First, I’d just started working a new job at the place I’d been for 15 years before I met her. All those years, I helped colleges and universities find grants for research. In 2005, I’d just started working under a contract that involved helping Active Duty soldiers and veterans go back to college, as well as helping colleges to provide a more welcoming environment for returning veterans. What I, at the time, saw as my failure with Trina led me to put everything I had into developing a presentation we called “From the Battlefield to the Classroom,” which I ended up taking to dozens of colleges and universities between 2006 and 2010. More importantly, witnessing Trina’s struggle first-hand affected my decision to go back into therapy in late 2010, when my work under that contract ended and my emotional world started collapsing. For the first time, I sought to understand what exactly had haunted portions of my life since my early teens and went deeper into therapy than I’d ever dared before. I finally got a diagnosis, learning that I, too, suffered from PTSD. What I realized in my case, too, thanks to my dealing with a caring and careful therapist, is that traveling back through such PTSD-generating experiences is extremely serious and delicate business. As a friend of mine has said, “It’s tough sledding” more often than not sometimes.
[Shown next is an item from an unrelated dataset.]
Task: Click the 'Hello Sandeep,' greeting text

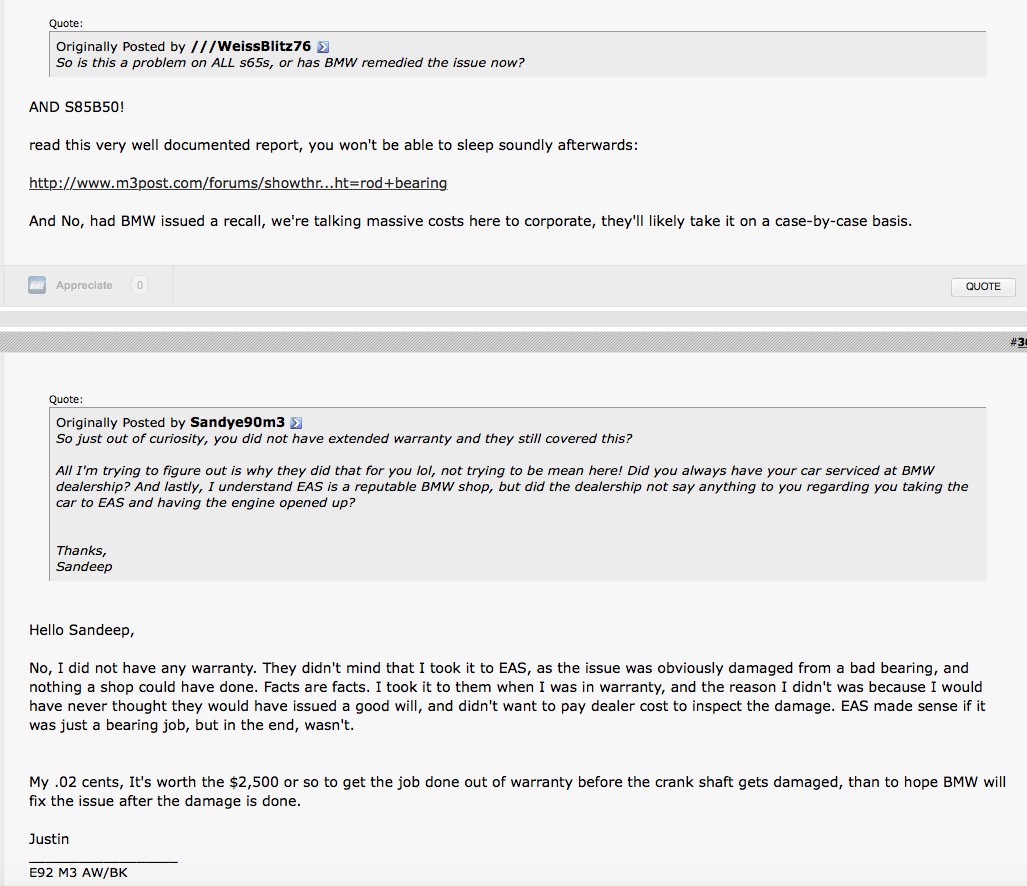Action: pos(81,630)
Did Trina experience Military Sexual Trauma (MST), due to which she now suffered from PTSD? I posted a diary here last week focused substantially on MST. Not many folks read it, but I get it. There are a lot of issues that compete for space here. And lately, there have been a lot of big things going on. Anyway, based on what I researched and wrote about here, I believe it is highly likely that she did have PTSD based in part on MST. Beyond what I wrote about in that diary, it is a fact that very many women (and quite a few men) who have died in Iraq and Afghanistan have died from “non-combat” causes. According to one source, out of the 130 fatalities among women who have served in combat in Iraq and Afghanistan, nearly half, 50, died from non-combat causes. In nearly half of those cases, family members of the deceased service member remain very suspicious of the cause, leading them to pursue investigations that might lead to answers. In most cases, those family members suspect violence related to sexual assault as the cause of death. I believe their suspicions are well-founded, which is why the military is less-than-forthcoming with information about such deaths.
Whether or not MST contributed to Trina’s PTSD, I don't know for sure. Still, I am grateful she survived and hopeful that she has found the path to healing that she needs. She certainly contributed to my seeking that path through the example of her courage. She is a daughter, perhaps a mother, perhaps a sister, friend, beloved of many, somewhere. For me, she can never exist in the abstract, can never be just an object. I think about her often, have prayed for her, and believe that she has found a healing path, as have I. She will make it home, unlike many of her sisters and brothers, our brothers and sisters, whose existence we might tend to objectify because the tragedy of many of their experiences would otherwise, thoroughly, break our hearts.